# REQUIREMENT
Take every line from the material that has the word "screenshot" in it.

# RECORDS SHOWN
-*-
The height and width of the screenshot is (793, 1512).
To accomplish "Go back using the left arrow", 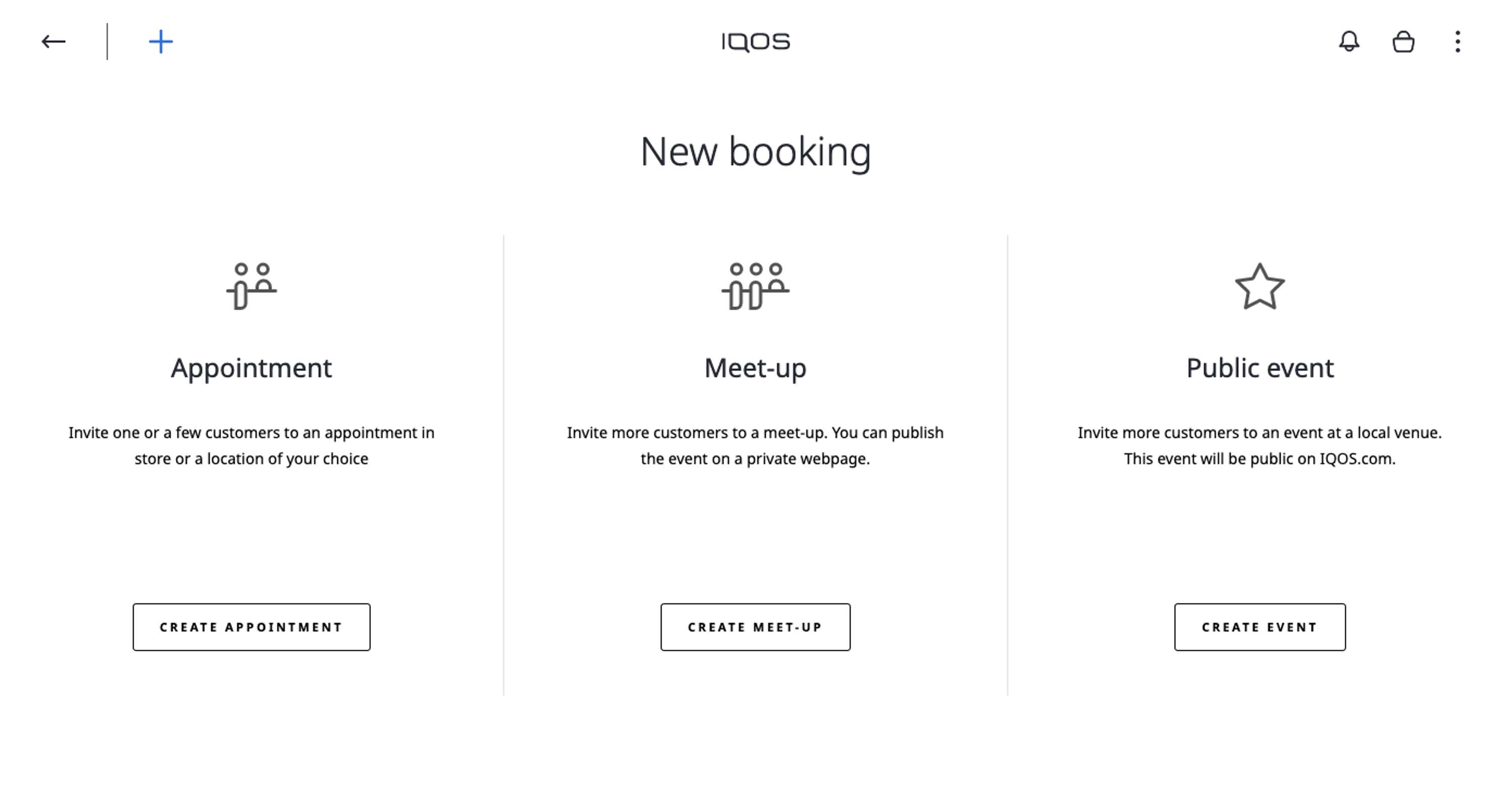I will (x=53, y=42).
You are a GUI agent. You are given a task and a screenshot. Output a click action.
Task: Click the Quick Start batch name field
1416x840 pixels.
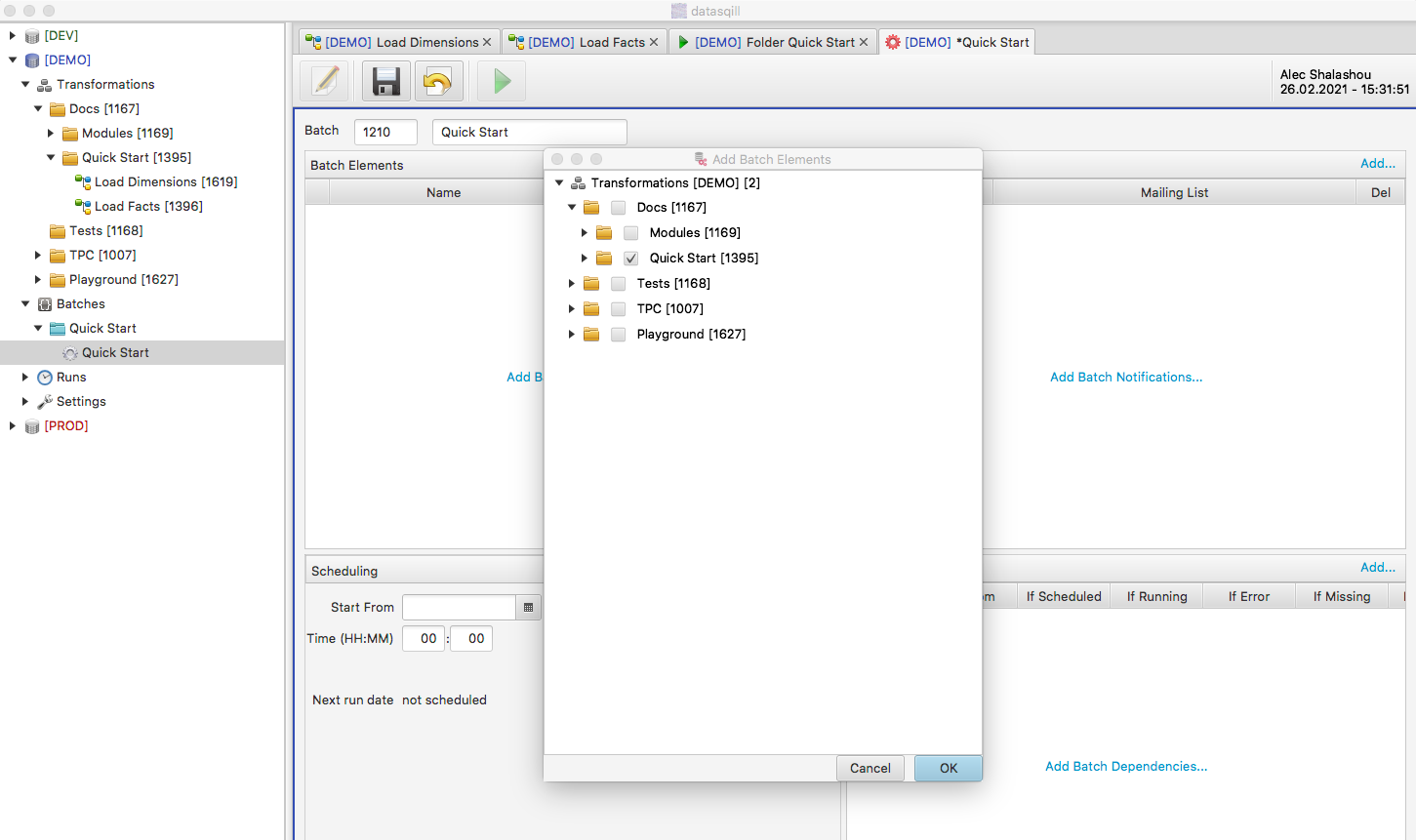coord(529,133)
-*-
# RESPONSE TO THE EXERCISE
The height and width of the screenshot is (793, 1512).
You are a GUI agent. You are given a task and a screenshot. Output a click action.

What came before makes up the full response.